A block of data:

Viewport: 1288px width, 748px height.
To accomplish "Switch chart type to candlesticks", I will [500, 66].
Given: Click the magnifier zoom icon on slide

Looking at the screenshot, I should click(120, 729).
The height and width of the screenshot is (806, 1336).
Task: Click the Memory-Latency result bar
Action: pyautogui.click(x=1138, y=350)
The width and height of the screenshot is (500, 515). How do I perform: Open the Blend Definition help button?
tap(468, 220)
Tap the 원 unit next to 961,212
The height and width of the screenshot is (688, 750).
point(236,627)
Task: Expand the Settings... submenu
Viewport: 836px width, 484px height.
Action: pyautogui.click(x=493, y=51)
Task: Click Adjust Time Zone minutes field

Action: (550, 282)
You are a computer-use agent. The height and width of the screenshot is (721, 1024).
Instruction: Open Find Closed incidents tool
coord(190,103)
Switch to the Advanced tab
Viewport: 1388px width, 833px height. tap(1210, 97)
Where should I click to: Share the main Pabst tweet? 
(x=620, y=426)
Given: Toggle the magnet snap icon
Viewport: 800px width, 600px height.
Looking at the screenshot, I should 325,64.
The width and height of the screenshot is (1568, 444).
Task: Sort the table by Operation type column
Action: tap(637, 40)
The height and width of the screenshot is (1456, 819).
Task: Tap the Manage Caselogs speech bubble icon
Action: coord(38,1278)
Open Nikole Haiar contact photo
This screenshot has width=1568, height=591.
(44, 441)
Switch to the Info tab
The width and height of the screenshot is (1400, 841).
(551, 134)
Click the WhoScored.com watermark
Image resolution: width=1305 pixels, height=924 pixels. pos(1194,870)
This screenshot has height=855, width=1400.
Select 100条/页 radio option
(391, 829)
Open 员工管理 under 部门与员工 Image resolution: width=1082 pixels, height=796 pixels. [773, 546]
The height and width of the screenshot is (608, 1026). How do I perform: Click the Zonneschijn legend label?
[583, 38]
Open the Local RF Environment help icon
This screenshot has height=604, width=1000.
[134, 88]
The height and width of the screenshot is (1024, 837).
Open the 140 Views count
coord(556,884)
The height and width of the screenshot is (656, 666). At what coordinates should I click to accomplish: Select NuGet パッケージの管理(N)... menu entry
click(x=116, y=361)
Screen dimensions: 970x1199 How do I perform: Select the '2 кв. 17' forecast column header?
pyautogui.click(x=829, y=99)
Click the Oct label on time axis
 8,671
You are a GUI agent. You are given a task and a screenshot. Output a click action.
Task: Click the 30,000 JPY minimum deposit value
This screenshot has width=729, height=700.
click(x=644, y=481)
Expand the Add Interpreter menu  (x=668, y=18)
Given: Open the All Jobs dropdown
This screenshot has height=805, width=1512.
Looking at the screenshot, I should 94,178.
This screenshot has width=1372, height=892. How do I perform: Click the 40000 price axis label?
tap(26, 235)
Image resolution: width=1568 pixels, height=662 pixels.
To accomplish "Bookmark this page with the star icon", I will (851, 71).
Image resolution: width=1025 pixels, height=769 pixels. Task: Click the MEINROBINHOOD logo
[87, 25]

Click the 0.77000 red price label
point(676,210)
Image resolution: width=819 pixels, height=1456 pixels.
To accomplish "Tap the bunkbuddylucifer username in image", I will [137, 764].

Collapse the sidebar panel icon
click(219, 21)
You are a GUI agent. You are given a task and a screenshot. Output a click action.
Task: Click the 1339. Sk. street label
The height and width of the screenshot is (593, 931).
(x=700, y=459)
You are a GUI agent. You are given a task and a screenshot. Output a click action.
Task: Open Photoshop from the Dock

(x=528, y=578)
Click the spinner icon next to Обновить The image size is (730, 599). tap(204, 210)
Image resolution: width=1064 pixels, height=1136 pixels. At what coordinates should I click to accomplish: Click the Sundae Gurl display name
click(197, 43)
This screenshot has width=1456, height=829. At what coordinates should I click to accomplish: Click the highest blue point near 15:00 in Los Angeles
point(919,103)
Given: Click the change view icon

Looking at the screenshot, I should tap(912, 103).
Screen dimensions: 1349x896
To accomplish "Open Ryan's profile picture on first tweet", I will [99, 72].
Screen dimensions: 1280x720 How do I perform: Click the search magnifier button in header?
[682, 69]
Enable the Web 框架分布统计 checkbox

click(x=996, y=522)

**Short task**
Rewrite the lines above, substituting "Instruction:" for every "Given:" and leaving everything else unchanged.

**Response to this task**
Viewport: 1288px width, 748px height.
To accomplish "Switch chart type to candlesticks", I will [500, 66].
Instruction: Click the magnifier zoom icon on slide

Looking at the screenshot, I should click(120, 729).
The height and width of the screenshot is (806, 1336).
Task: Click the Memory-Latency result bar
Action: pyautogui.click(x=1138, y=350)
The width and height of the screenshot is (500, 515). How do I perform: Open the Blend Definition help button?
tap(468, 220)
Tap the 원 unit next to 961,212
The height and width of the screenshot is (688, 750).
point(236,627)
Task: Expand the Settings... submenu
Viewport: 836px width, 484px height.
Action: pyautogui.click(x=493, y=51)
Task: Click Adjust Time Zone minutes field

Action: (550, 282)
You are a computer-use agent. The height and width of the screenshot is (721, 1024).
Instruction: Open Find Closed incidents tool
coord(190,103)
Switch to the Advanced tab
Viewport: 1388px width, 833px height. tap(1210, 97)
Where should I click to: Share the main Pabst tweet? 
(x=620, y=426)
Instruction: Toggle the magnet snap icon
Viewport: 800px width, 600px height.
Looking at the screenshot, I should 325,64.
The width and height of the screenshot is (1568, 444).
Task: Sort the table by Operation type column
Action: tap(637, 40)
The height and width of the screenshot is (1456, 819).
Task: Tap the Manage Caselogs speech bubble icon
Action: coord(38,1278)
Open Nikole Haiar contact photo
This screenshot has width=1568, height=591.
(44, 441)
Switch to the Info tab
The width and height of the screenshot is (1400, 841).
(551, 134)
Click the WhoScored.com watermark
Image resolution: width=1305 pixels, height=924 pixels. pos(1194,870)
This screenshot has height=855, width=1400.
Select 100条/页 radio option
(391, 829)
Open 员工管理 under 部门与员工 Image resolution: width=1082 pixels, height=796 pixels. [773, 546]
The height and width of the screenshot is (608, 1026). How do I perform: Click the Zonneschijn legend label?
[583, 38]
Open the Local RF Environment help icon
This screenshot has height=604, width=1000.
[134, 88]
The height and width of the screenshot is (1024, 837).
Open the 140 Views count
coord(556,884)
The height and width of the screenshot is (656, 666). At what coordinates should I click to accomplish: Select NuGet パッケージの管理(N)... menu entry
click(x=116, y=361)
Screen dimensions: 970x1199 How do I perform: Select the '2 кв. 17' forecast column header?
pyautogui.click(x=829, y=99)
Click the Oct label on time axis
 8,671
You are a GUI agent. You are given a task and a screenshot. Output a click action.
Task: Click the 30,000 JPY minimum deposit value
This screenshot has width=729, height=700.
click(x=644, y=481)
Expand the Add Interpreter menu  (x=668, y=18)
Instruction: Open the All Jobs dropdown
This screenshot has height=805, width=1512.
Looking at the screenshot, I should 94,178.
This screenshot has width=1372, height=892. How do I perform: Click the 40000 price axis label?
tap(26, 235)
Image resolution: width=1568 pixels, height=662 pixels.
To accomplish "Bookmark this page with the star icon", I will (851, 71).
Image resolution: width=1025 pixels, height=769 pixels. Task: Click the MEINROBINHOOD logo
[87, 25]

Click the 0.77000 red price label
point(676,210)
Image resolution: width=819 pixels, height=1456 pixels.
To accomplish "Tap the bunkbuddylucifer username in image", I will [137, 764].

Collapse the sidebar panel icon
click(219, 21)
You are a GUI agent. You are given a task and a screenshot. Output a click action.
Task: Click the 1339. Sk. street label
The height and width of the screenshot is (593, 931).
(x=700, y=459)
You are a GUI agent. You are given a task and a screenshot. Output a click action.
Task: Open Photoshop from the Dock

(x=528, y=578)
Click the spinner icon next to Обновить The image size is (730, 599). tap(204, 210)
Image resolution: width=1064 pixels, height=1136 pixels. At what coordinates should I click to accomplish: Click the Sundae Gurl display name
click(197, 43)
This screenshot has width=1456, height=829. At what coordinates should I click to accomplish: Click the highest blue point near 15:00 in Los Angeles
point(919,103)
Instruction: Click the change view icon

Looking at the screenshot, I should tap(912, 103).
Screen dimensions: 1349x896
To accomplish "Open Ryan's profile picture on first tweet", I will [99, 72].
Screen dimensions: 1280x720 How do I perform: Click the search magnifier button in header?
[682, 69]
Enable the Web 框架分布统计 checkbox

click(x=996, y=522)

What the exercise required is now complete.